Open Banking is in the customer’s hands in the age of data breaches

Open Banking is in the customer’s hands in the age of data breaches

Following news of the Marriott data breach, panelists at Fintech Connect 2018 believe that while concern about the security of data retention still exists, open APIs have resulted in a paradigm shift around how data is controlled.

Jon Roughley, director of innovation and strategy UK&I at Experian, explained that although it has “taken a lot of internal pain, data should not be trapped and consumers are now understanding that their personal information should be theirs to be used freely”.

However, other pain points exist around how different countries have introduced open banking and Mark Curran, director of payments and open banking at CYBG PLC, drew parallels between this and how travelers require different plug types when visiting different regions.
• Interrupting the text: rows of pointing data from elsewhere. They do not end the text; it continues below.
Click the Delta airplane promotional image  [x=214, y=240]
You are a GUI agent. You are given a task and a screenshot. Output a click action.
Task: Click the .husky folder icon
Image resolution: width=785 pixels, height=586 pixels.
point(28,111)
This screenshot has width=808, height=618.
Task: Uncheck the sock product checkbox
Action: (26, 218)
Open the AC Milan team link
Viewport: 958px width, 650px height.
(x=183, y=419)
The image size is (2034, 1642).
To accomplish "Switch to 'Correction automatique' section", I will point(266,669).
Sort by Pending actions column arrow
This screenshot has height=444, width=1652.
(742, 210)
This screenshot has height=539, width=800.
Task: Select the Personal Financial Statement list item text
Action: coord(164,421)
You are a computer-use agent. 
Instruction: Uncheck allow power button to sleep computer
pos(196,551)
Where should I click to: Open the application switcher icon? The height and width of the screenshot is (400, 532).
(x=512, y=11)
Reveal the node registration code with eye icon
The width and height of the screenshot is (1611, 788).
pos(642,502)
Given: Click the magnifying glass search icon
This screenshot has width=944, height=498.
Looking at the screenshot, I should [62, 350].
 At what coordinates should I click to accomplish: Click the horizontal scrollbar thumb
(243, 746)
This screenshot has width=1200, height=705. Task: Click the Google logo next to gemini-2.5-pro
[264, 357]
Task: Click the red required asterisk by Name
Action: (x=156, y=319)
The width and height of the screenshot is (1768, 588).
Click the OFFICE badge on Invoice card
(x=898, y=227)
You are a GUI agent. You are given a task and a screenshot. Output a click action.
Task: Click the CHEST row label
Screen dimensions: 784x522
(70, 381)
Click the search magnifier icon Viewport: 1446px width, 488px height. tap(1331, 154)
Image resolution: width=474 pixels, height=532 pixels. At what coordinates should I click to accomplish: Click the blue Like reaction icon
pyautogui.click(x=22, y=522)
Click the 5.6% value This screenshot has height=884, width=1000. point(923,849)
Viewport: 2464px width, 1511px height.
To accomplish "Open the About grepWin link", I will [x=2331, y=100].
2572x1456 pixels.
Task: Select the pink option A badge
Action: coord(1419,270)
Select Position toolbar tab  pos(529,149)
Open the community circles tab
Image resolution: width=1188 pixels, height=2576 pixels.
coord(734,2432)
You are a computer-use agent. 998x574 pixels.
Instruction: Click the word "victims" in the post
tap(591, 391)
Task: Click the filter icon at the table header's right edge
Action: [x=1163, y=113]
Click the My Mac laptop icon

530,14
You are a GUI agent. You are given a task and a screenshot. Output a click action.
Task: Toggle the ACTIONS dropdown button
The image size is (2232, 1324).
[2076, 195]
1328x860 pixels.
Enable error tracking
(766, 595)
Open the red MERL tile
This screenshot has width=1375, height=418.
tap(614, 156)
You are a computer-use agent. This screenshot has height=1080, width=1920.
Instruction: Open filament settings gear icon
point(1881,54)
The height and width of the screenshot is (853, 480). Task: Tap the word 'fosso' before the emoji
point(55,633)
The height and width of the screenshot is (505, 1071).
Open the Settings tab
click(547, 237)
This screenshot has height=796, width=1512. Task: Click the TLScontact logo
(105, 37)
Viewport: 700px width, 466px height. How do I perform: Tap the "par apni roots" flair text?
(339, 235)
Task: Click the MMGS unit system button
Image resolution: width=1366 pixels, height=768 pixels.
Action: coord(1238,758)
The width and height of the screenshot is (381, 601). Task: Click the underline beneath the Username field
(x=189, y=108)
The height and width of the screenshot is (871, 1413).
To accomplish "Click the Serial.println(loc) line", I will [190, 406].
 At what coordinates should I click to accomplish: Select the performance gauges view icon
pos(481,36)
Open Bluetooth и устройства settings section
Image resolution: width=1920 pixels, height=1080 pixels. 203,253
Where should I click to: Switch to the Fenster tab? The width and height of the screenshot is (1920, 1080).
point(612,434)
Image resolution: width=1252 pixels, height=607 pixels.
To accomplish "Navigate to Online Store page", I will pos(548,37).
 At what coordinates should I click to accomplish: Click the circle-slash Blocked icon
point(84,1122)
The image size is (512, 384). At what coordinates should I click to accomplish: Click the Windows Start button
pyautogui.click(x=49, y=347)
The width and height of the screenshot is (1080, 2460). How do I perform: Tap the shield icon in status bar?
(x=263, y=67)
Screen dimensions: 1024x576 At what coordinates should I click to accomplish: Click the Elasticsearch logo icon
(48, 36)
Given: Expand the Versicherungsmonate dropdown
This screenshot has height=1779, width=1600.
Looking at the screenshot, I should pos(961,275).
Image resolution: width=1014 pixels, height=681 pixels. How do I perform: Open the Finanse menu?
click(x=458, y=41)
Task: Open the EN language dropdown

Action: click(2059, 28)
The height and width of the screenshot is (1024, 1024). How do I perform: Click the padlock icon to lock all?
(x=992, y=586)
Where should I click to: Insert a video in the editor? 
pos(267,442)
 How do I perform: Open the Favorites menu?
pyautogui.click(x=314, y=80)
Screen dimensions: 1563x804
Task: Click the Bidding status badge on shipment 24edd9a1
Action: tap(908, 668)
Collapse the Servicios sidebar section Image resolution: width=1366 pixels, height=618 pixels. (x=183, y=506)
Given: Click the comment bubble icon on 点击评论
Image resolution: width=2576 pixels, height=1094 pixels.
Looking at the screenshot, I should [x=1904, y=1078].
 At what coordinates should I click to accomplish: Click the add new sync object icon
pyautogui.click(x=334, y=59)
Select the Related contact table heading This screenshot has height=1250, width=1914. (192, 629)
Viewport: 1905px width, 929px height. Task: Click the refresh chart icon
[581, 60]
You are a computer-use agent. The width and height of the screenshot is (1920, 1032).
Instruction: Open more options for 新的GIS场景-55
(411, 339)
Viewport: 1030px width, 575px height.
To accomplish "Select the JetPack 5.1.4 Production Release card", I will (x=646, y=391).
Barclays’ head of international cash management products Ravindra Madduri explained this further and said that while regulation has pushed open banking in the UK and Europe, fintechs have driven this openness in North America and in Asia, where the change has been more solution-led.

Roland Fejfar, executive director – financial technology IBD at Morgan Stanley joined the chorus and reiterated that open banking is not about technology, but it is about adoption. “Regulation has forced adoption and has enabled free flow. For customer value to be generated, innovation still needs to happen and the customer decides what is good innovation.”

In the age of large scale data breaches such as Marriott, Facebook and Cambridge Analytica, European companies are required to report hacks and consumers are now more aware of the problems that these third parties have experienced and are increasingly concerned about what their data may be used for.

Fejfar points to research indicating that 72% of people in UK are not aware of open banking as a concept and of those who are aware, 77% would not share the data with anyone other than their bank. Fejfar added that it is a matter of education and when new services are opened, customers should be informed about what is happening.

Raghav Krishna, product owner at Lloyds Banking Group, joined the discussion by saying that while regulation is introducing innovation, “there is still more work to be done in how it is controlled.” Referencing the British Airways “fiasco”, he said that regulation will evolve how third parties keep data secure, because weak players in the industry can “destroy trust” for the stronger and larger institutions.

Moderating the panel session, Warwick Business School’s Dr. Markos Zachariadis revealed that he suspects that there may be a big bank that experiences a data breach in the next five to ten years and this may open up a “white space” for new companies to act as trusted parties that would own consumer data and would then passport it to different providers.